1. The 10-Layer System

pagantic organizes code into numbered directories under layers/. Each directory name starts with a two-digit prefix: 00_core, 01_inference, 02_orchestrate, and so on up to 10_observe.

The numbering is not decorative. It encodes a hard rule: higher-numbered layers may depend on lower-numbered layers, never the reverse. Layer 05 can import layer 00 and 01, but layer 01 cannot import layer 05. This prevents circular dependencies and keeps the dependency graph a DAG.

CI enforcement. These rules are checked automatically by go-arch-lint at CI time. A pull request that adds an import from a lower layer to a higher layer will fail the lint check before review.

Full Layer Table

LayerPackagePurpose
0coreShared domain types - Message, ToolCall, Schema, TokenUsage
1inferenceEngine interface for model inference
2orchestrateControl loops - AgentLoop, SpecializedLoop, PlanExecutor, RedundantLoop
3contextKnowledge retrieval - Retriever, ContextBuilder
4toolTool registry and execution
5constraintOutput enforcement - JSON validation, repair, schema, GBNF grammar
6rerankCandidate scoring and reranking
7validateGuardrails, rule validation, retry policy
8promptPrompt construction - SystemPrompt, InstructionSet, Template
9memoryState management - ConversationBuffer, SessionState, WorkingMemory
10observeTracing, metrics, event logging, cost tracking

Each layer is a standalone Go package with its own doc.go explaining domain concepts and design decisions. Reading those files is the recommended starting point before modifying any layer.

2. Dependency Flow

Adapters (cli, tui, api) | v orchestrate <-- Control hub: coordinates all middle layers | +-------+--------+----------+---------+----------+--------+ | | | | | | | v v v v v v v context tool constraint rerank validate prompt memory | | | | | | | +-------+--------+----------+---------+----------+--------+ | v inference <-- Engine abstraction (Infer + ModelInfo) | v kronk <-- SDK adapter (converts pagantic types to model.D) | v core <-- Shared types (Message, ToolCall, Schema, TokenUsage)

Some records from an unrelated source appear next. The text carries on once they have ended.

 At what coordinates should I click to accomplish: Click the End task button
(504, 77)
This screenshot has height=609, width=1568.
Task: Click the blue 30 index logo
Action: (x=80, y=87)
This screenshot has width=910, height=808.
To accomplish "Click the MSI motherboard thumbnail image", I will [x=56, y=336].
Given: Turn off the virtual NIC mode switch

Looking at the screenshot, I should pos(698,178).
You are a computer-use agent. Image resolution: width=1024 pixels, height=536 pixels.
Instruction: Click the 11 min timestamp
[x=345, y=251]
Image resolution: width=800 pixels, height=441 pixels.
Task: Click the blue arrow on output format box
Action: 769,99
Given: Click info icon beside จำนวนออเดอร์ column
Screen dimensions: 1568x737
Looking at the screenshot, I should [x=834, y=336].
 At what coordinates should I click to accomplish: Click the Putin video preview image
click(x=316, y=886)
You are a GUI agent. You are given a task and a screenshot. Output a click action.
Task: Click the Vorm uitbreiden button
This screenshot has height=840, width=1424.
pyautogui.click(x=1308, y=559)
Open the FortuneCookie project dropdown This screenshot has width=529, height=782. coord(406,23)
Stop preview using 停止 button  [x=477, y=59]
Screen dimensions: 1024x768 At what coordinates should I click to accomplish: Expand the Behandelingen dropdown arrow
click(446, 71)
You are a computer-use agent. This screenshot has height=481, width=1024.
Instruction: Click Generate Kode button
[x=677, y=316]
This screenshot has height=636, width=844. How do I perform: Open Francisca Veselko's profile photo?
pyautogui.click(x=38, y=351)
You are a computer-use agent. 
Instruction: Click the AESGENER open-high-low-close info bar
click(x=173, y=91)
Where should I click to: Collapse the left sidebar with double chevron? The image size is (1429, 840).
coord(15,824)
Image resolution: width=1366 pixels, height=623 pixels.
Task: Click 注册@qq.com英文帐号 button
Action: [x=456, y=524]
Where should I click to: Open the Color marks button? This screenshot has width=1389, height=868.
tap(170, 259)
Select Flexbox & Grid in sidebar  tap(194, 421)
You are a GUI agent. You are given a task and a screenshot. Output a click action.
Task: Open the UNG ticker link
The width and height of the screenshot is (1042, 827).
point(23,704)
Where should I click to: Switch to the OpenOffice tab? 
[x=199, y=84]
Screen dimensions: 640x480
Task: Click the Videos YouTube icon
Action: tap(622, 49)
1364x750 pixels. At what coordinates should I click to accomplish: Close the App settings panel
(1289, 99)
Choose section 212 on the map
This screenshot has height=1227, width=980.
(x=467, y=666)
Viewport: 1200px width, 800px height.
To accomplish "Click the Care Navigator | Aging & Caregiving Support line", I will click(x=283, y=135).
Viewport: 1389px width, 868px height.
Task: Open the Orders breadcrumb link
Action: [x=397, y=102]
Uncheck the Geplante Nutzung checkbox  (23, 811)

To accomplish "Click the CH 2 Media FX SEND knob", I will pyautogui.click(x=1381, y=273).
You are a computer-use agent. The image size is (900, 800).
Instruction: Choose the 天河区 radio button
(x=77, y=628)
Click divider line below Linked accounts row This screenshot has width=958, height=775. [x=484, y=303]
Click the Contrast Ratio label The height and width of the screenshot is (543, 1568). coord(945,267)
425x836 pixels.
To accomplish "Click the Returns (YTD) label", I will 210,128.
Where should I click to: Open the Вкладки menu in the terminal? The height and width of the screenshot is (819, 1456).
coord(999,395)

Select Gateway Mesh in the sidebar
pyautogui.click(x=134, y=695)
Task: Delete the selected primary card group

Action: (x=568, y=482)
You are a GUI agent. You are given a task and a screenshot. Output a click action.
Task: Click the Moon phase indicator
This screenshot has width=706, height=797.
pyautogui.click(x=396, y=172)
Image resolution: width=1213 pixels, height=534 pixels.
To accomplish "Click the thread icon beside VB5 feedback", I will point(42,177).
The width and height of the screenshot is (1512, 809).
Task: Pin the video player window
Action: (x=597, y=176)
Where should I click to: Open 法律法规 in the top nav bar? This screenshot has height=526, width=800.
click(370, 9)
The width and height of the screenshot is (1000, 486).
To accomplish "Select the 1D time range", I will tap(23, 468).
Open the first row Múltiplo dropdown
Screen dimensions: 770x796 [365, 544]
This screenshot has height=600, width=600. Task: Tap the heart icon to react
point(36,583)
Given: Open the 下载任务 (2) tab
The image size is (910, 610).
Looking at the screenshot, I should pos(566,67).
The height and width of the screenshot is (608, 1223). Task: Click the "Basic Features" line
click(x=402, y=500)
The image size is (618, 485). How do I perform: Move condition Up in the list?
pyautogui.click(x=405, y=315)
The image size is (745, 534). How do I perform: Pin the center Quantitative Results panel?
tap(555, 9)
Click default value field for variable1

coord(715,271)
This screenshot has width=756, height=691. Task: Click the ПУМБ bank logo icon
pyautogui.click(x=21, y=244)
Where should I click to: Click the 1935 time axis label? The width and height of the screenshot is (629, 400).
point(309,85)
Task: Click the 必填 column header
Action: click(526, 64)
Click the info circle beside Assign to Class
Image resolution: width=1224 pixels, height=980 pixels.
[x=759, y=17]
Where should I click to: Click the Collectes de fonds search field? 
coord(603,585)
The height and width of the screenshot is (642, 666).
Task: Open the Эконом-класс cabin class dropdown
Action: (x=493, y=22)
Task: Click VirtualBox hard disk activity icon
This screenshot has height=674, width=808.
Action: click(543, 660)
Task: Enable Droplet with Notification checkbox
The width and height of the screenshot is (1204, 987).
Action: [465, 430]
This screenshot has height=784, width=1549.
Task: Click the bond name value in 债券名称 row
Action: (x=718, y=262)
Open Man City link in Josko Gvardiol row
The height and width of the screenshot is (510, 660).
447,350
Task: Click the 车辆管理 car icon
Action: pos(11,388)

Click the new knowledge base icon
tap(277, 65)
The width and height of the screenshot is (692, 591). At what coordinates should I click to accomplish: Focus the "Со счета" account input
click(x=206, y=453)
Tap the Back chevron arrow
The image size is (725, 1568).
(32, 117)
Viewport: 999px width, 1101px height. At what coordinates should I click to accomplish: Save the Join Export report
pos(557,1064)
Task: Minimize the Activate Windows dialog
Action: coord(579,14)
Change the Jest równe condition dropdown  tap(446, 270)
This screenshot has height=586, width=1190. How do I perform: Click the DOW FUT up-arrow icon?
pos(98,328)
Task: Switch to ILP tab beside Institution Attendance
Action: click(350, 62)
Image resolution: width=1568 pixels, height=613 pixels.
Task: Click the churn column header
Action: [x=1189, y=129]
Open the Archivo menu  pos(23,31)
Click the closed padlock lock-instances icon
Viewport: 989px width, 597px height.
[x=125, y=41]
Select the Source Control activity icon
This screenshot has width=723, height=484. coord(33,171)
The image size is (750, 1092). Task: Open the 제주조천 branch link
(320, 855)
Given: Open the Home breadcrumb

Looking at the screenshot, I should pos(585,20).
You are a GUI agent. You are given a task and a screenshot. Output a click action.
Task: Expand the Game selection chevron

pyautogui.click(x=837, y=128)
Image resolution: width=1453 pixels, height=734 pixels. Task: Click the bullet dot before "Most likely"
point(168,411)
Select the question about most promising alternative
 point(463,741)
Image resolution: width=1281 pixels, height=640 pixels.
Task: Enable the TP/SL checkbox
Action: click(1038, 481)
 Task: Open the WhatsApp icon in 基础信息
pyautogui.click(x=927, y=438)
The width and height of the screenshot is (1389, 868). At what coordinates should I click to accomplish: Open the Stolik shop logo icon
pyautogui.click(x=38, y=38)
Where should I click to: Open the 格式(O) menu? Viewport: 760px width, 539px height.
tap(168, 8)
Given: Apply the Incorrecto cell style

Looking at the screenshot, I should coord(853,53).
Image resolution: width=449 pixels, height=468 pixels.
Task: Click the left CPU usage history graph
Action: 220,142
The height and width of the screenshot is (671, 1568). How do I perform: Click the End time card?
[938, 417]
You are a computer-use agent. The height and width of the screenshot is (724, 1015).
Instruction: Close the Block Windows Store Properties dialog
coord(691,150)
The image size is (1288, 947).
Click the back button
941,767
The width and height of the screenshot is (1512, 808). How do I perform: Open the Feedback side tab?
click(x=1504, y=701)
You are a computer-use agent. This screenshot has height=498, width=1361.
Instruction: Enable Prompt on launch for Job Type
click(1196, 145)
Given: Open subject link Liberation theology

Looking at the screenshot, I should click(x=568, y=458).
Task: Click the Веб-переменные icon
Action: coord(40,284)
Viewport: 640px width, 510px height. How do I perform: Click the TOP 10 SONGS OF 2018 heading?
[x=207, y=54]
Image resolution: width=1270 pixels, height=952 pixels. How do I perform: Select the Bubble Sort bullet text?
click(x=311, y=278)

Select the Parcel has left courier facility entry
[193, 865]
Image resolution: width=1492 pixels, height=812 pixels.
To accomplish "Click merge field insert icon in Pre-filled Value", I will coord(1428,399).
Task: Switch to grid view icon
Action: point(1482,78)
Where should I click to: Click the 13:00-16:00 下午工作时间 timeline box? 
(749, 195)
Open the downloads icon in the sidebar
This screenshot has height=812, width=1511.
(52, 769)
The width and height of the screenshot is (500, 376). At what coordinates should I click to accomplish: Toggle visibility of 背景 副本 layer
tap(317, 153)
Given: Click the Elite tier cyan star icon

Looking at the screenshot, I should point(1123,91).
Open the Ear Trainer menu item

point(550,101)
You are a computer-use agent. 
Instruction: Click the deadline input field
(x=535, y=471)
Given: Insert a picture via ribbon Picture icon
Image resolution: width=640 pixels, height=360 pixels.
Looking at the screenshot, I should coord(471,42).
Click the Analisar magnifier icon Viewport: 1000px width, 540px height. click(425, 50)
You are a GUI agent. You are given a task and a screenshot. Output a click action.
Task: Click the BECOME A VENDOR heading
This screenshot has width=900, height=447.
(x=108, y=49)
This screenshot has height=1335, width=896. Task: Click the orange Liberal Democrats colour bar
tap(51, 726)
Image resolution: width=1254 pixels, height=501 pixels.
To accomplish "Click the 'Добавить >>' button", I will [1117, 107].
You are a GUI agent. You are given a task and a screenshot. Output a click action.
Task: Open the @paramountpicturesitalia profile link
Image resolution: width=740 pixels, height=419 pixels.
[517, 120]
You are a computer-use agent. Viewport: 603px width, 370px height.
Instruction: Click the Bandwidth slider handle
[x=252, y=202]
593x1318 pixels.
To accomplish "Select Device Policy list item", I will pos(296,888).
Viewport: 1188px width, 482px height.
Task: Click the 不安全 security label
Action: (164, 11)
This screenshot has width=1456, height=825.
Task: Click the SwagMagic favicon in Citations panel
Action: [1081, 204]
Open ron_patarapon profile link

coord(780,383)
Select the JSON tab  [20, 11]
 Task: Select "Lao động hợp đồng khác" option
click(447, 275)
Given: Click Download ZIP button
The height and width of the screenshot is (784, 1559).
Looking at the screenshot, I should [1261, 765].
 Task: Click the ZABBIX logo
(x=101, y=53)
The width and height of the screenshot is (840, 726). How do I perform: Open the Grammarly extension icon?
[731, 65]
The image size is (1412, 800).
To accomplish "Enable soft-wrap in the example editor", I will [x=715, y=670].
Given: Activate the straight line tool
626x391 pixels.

Key Insight: Flat Middle Layers

Layers 3 through 10 (context, tool, constraint, rerank, validate, prompt, memory, observe) form a flat band. They do not depend on each other. Each middle layer depends only on core (layer 0) and optionally on inference (layer 1).

The orchestrate layer (layer 2) is the only layer that reaches across the band. It imports from tool, constraint, memory, and observe to coordinate their work. This makes orchestrate the "control hub" -- it knows about everything, but everything does not know about it.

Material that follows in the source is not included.